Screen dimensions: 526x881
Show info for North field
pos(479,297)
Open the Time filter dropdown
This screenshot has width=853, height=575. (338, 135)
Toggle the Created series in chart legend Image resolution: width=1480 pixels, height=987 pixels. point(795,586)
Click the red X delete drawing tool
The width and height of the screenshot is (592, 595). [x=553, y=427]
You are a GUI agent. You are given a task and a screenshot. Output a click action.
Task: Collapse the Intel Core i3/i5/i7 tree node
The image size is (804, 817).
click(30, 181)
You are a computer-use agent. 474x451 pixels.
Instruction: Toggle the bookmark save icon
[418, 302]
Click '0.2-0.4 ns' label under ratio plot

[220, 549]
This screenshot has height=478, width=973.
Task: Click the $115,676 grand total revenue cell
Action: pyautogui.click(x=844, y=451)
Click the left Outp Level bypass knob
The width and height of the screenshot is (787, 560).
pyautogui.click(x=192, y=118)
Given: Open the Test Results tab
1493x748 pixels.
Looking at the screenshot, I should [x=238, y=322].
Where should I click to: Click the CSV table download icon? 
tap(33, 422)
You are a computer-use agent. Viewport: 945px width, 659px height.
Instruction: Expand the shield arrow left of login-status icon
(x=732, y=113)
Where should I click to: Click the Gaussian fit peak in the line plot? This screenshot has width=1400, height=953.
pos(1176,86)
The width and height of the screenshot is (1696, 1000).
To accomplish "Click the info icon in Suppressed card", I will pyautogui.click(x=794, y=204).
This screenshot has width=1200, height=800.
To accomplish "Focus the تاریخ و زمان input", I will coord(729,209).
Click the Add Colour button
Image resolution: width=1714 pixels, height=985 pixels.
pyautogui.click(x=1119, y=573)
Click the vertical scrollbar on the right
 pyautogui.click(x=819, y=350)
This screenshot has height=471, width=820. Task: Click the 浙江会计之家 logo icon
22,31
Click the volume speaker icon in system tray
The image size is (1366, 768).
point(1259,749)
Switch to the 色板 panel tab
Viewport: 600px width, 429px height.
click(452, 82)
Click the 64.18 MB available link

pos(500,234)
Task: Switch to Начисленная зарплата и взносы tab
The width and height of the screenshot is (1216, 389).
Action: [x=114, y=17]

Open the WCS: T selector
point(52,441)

####

Work instruction
Reproduce the listing exactly, leaving nothing out.

Exercise response
Screen dimensions: 526x881
Show info for North field
pos(479,297)
Open the Time filter dropdown
This screenshot has width=853, height=575. (338, 135)
Toggle the Created series in chart legend Image resolution: width=1480 pixels, height=987 pixels. point(795,586)
Click the red X delete drawing tool
The width and height of the screenshot is (592, 595). [x=553, y=427]
You are a GUI agent. You are given a task and a screenshot. Output a click action.
Task: Collapse the Intel Core i3/i5/i7 tree node
The image size is (804, 817).
click(30, 181)
You are a computer-use agent. 474x451 pixels.
Instruction: Toggle the bookmark save icon
[418, 302]
Click '0.2-0.4 ns' label under ratio plot

[220, 549]
This screenshot has height=478, width=973.
Task: Click the $115,676 grand total revenue cell
Action: pyautogui.click(x=844, y=451)
Click the left Outp Level bypass knob
The width and height of the screenshot is (787, 560).
pyautogui.click(x=192, y=118)
Given: Open the Test Results tab
1493x748 pixels.
Looking at the screenshot, I should [x=238, y=322].
Where should I click to: Click the CSV table download icon? 
tap(33, 422)
You are a computer-use agent. Viewport: 945px width, 659px height.
Instruction: Expand the shield arrow left of login-status icon
(x=732, y=113)
Where should I click to: Click the Gaussian fit peak in the line plot? This screenshot has width=1400, height=953.
pos(1176,86)
The width and height of the screenshot is (1696, 1000).
To accomplish "Click the info icon in Suppressed card", I will pyautogui.click(x=794, y=204).
This screenshot has width=1200, height=800.
To accomplish "Focus the تاریخ و زمان input", I will coord(729,209).
Click the Add Colour button
Image resolution: width=1714 pixels, height=985 pixels.
pyautogui.click(x=1119, y=573)
Click the vertical scrollbar on the right
 pyautogui.click(x=819, y=350)
This screenshot has height=471, width=820. Task: Click the 浙江会计之家 logo icon
22,31
Click the volume speaker icon in system tray
The image size is (1366, 768).
point(1259,749)
Switch to the 色板 panel tab
Viewport: 600px width, 429px height.
click(452, 82)
Click the 64.18 MB available link

pos(500,234)
Task: Switch to Начисленная зарплата и взносы tab
The width and height of the screenshot is (1216, 389).
Action: [x=114, y=17]

Open the WCS: T selector
point(52,441)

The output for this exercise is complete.